BEGIN
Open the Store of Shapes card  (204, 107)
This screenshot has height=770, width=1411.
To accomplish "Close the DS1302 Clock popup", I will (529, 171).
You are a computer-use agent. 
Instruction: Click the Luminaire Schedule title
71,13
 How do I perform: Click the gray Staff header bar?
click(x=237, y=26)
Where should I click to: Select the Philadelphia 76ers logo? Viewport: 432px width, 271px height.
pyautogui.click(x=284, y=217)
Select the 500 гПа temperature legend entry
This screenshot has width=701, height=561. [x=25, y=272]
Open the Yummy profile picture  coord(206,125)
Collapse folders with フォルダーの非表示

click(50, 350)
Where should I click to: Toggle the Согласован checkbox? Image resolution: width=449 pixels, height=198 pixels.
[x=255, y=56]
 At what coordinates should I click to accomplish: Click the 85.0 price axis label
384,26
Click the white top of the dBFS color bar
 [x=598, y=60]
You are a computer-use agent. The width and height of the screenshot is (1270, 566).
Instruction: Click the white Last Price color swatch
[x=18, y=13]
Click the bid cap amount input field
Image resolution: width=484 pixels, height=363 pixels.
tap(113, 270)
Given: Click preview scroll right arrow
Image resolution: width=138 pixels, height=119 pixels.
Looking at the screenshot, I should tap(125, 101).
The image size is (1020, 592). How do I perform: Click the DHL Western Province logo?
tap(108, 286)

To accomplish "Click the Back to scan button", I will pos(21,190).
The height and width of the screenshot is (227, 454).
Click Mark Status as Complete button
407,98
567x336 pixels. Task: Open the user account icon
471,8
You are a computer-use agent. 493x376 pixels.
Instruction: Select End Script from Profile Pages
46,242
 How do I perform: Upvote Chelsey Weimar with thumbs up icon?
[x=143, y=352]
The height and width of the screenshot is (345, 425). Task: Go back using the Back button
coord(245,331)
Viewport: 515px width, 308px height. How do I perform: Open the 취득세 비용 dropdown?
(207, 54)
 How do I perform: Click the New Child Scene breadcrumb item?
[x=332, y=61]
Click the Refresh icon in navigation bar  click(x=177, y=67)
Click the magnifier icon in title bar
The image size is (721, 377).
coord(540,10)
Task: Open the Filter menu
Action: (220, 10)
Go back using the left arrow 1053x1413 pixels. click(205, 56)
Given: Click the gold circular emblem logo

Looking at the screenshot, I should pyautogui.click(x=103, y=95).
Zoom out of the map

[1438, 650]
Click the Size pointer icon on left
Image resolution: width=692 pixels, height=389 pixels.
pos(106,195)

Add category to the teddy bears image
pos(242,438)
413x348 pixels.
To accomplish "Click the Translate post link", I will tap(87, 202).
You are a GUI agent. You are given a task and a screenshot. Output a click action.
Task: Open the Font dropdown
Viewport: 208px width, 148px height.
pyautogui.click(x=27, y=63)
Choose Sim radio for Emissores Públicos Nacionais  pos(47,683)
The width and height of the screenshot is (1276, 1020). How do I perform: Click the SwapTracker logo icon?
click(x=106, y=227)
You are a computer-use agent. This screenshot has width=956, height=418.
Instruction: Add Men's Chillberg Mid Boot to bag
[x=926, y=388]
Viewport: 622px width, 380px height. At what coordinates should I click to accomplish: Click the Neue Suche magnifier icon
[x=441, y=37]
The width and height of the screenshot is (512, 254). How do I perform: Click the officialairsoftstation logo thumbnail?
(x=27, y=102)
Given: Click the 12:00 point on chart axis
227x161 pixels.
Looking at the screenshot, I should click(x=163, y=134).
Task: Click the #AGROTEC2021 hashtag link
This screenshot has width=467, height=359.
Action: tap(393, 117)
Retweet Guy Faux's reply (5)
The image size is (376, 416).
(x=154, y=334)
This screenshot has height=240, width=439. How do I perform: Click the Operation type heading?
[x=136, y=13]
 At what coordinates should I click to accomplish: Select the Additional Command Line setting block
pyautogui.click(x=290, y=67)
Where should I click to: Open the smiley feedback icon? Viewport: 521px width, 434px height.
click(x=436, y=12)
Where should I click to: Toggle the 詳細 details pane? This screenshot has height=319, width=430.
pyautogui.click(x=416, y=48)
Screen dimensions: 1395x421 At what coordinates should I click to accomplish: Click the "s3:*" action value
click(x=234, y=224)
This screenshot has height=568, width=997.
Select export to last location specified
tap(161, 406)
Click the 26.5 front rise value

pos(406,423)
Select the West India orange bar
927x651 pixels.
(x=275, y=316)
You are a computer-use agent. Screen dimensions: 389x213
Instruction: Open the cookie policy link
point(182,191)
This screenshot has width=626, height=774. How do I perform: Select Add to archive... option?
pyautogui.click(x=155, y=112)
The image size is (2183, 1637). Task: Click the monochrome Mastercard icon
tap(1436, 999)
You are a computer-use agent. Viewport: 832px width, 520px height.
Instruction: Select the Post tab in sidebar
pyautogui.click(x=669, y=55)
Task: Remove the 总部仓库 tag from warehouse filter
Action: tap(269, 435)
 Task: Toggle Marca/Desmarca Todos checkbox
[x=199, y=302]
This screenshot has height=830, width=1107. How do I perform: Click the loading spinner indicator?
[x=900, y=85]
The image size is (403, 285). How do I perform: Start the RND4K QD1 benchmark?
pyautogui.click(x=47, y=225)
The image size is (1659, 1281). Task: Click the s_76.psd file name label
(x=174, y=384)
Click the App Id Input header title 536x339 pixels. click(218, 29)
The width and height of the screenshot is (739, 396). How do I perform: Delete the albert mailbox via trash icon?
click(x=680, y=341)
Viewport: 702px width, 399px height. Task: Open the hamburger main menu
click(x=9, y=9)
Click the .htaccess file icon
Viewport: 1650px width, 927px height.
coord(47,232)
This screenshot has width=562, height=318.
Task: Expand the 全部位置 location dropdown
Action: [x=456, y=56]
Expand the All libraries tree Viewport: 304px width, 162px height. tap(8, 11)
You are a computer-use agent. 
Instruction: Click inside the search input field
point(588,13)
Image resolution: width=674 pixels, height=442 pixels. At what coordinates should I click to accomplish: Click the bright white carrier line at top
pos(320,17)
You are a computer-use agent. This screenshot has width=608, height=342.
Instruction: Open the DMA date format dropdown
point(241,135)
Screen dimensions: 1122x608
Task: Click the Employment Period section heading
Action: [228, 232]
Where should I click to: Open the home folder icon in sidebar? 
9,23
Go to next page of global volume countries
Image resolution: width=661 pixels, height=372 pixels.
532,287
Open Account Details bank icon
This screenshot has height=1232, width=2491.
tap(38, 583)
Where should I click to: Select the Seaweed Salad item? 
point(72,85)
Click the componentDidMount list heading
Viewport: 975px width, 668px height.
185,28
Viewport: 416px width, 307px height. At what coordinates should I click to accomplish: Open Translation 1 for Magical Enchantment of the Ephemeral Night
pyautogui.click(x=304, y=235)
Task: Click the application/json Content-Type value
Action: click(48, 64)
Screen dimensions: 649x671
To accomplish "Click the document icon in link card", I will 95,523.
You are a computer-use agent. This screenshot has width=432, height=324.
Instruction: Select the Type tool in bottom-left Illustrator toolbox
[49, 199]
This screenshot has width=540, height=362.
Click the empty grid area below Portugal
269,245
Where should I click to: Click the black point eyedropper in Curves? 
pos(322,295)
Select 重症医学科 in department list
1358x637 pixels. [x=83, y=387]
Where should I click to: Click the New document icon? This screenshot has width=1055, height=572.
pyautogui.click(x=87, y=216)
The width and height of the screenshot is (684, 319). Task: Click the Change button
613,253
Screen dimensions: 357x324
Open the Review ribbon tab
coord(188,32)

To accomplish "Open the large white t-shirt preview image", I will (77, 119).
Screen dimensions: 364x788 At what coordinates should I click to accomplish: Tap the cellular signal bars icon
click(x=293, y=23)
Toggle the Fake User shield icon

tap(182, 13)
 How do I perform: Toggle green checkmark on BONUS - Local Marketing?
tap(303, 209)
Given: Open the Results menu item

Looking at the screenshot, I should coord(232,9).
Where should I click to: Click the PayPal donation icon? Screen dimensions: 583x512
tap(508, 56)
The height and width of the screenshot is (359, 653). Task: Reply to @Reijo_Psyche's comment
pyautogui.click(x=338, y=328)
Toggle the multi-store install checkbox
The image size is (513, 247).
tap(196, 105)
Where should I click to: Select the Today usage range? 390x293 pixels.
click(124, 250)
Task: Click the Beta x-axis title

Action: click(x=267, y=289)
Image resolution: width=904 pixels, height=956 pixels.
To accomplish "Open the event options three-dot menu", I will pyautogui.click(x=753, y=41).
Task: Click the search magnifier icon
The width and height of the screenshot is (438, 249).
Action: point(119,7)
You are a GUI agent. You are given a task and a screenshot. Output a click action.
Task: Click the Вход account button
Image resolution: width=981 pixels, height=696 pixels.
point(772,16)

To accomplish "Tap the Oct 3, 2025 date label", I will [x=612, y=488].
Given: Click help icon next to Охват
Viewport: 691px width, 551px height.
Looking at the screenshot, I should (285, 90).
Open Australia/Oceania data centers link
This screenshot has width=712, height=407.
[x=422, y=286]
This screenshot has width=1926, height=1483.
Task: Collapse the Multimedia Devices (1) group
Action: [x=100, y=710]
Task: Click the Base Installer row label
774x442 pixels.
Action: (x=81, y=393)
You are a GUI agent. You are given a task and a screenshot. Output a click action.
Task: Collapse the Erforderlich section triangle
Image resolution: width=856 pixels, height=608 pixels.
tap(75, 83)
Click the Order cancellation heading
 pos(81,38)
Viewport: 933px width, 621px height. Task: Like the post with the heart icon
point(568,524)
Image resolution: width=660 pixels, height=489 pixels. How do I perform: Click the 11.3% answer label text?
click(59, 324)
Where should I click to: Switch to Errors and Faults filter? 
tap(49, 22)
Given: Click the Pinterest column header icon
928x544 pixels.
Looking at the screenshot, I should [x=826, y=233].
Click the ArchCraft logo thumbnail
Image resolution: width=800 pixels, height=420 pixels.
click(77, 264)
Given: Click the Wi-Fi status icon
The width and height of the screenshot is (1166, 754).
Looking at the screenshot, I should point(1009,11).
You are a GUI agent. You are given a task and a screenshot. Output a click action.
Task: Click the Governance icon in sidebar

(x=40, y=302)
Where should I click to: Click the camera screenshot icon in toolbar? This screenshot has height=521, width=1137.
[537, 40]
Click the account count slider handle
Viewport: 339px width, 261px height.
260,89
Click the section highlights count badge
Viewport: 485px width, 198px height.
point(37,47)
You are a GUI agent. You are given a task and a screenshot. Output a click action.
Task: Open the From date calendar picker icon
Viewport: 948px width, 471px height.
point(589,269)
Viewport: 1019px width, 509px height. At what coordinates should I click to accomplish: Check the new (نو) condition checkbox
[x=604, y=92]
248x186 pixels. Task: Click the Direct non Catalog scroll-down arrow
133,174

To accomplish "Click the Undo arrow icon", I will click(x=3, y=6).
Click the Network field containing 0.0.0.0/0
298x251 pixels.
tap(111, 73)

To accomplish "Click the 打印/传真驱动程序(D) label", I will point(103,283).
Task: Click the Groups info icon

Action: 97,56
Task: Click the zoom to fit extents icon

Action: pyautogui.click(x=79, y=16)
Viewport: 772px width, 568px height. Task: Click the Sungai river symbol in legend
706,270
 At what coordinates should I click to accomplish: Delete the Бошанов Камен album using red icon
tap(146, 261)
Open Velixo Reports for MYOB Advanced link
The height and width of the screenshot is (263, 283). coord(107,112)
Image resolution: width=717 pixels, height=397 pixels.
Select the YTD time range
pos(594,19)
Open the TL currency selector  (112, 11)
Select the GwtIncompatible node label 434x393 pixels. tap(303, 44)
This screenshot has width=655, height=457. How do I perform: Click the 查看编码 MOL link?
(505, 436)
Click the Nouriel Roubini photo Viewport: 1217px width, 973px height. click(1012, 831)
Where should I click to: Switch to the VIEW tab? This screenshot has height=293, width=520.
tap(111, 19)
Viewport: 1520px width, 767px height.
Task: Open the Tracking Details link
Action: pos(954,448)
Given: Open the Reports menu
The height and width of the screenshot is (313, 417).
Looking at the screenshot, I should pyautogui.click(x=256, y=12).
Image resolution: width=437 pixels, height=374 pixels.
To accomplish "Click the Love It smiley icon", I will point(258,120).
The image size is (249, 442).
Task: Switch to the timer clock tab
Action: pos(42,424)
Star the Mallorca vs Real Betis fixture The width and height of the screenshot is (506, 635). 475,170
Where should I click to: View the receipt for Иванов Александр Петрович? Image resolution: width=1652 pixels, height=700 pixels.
END
TASK TO CARRY OUT: In the listing above, how many lines hold the word "computer"? Give the number and nothing more.

RESULT FOR THIS TASK: 9